Always add a spatial representation of your model if you have issues with model tuning. This makes the life of Bec and Beth much easier.
bgm_data <- convert_bgm(file.path(d, "VMPA_setas.bgm"))
plot_boxes(bgm_data)
# Aggregate numbers.
nums_age <- agg_data(data = nums, groups = c("species", "agecl", "time"), fun = sum)
# Use agg_perc together with plot_bar to visualise the relative cohort structure over time.
df <- agg_perc(nums_age, groups = c("time", "species"))
plot_bar(df, fill = "agecl", wrap = "species")
## Warning: Removed 20 rows containing missing values (position_stack).

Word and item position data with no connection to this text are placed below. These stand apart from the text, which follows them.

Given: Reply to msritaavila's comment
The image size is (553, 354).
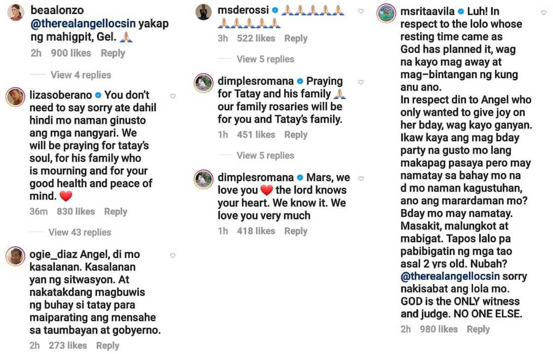Looking at the screenshot, I should [478, 329].
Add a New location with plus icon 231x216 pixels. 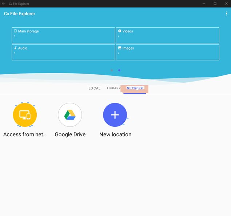[x=115, y=115]
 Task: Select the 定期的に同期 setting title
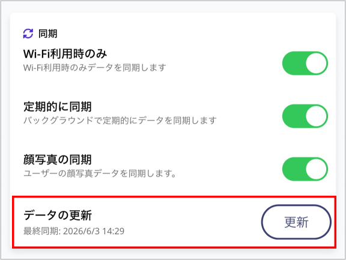pos(58,107)
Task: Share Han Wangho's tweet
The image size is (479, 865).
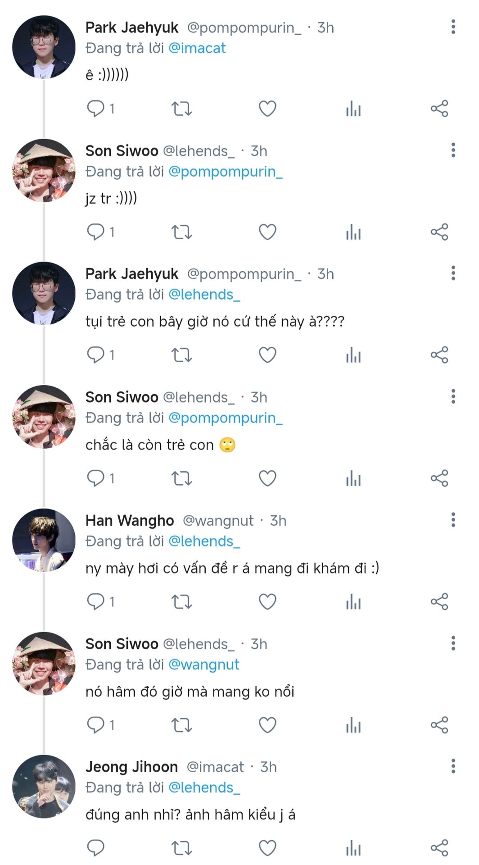Action: point(439,601)
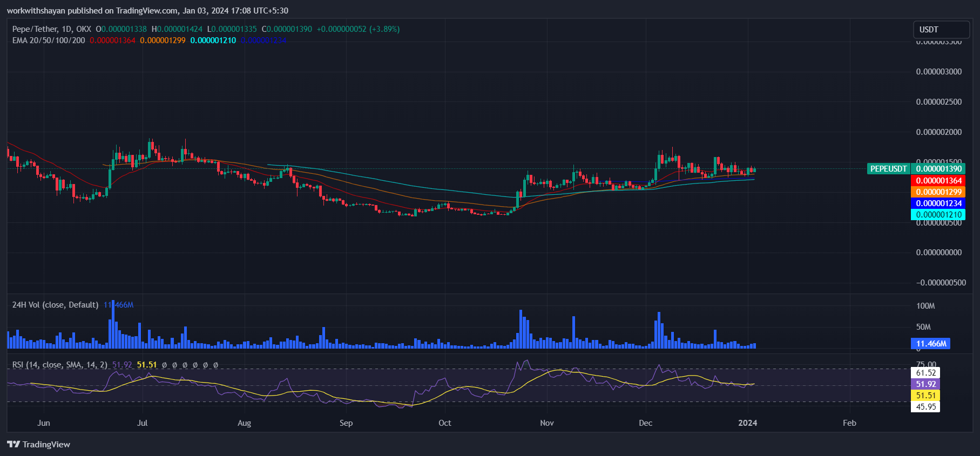Click the Jul label on time axis
980x456 pixels.
coord(142,423)
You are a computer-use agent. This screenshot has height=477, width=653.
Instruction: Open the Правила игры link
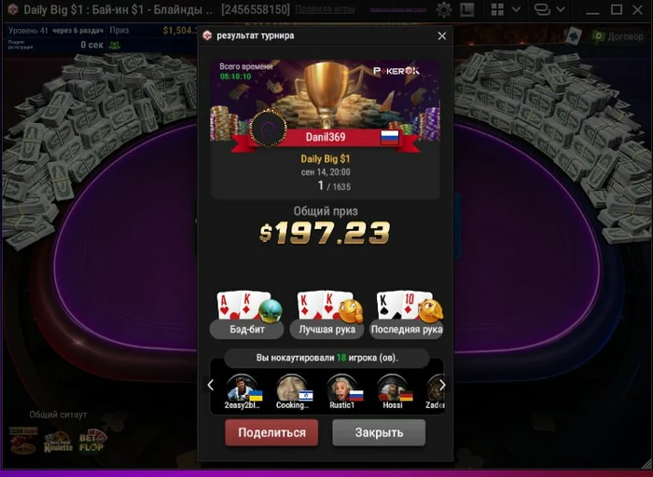[325, 9]
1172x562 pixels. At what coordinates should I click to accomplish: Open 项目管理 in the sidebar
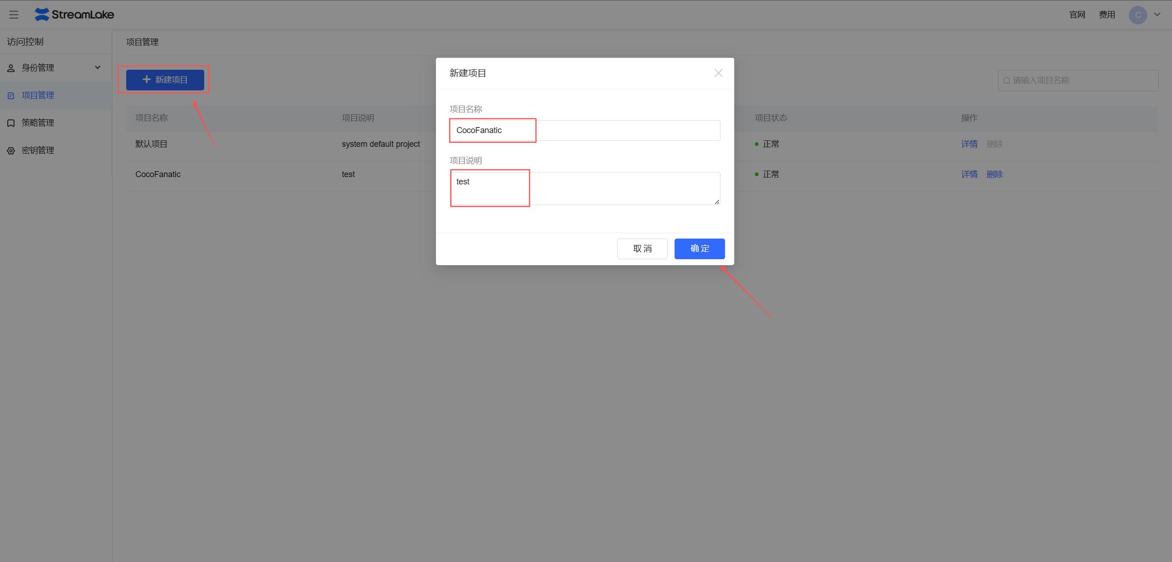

df <- agg_perc(biomass_age, groups = c("time", "species"))
plot_bar(df, fill = "agecl", wrap = "species")
## Warning: Removed 16 rows containing missing values (position_stack).
Please note the plots will look much nicer if the simulation period is elongated. I only ran the SETAS model provided with atlantistools
for 3 years to minimise the size of the package.
Data about feeding interactions can be visualised with plot_diet
(Please use plot_diet_bec_dev
for bec-dev models. However, in contrast to trunk models the plots will only give an indication about feeding interacions. They do not show the actual consumed biomass). The data originates from DietCheck.txt
.
The plots are stored as a list of table-grob. You can plot them on the graphics device with gridExtra::grid.arrange
.
feeding_plots <- plot_diet(df_cons, wrap_col = "agecl")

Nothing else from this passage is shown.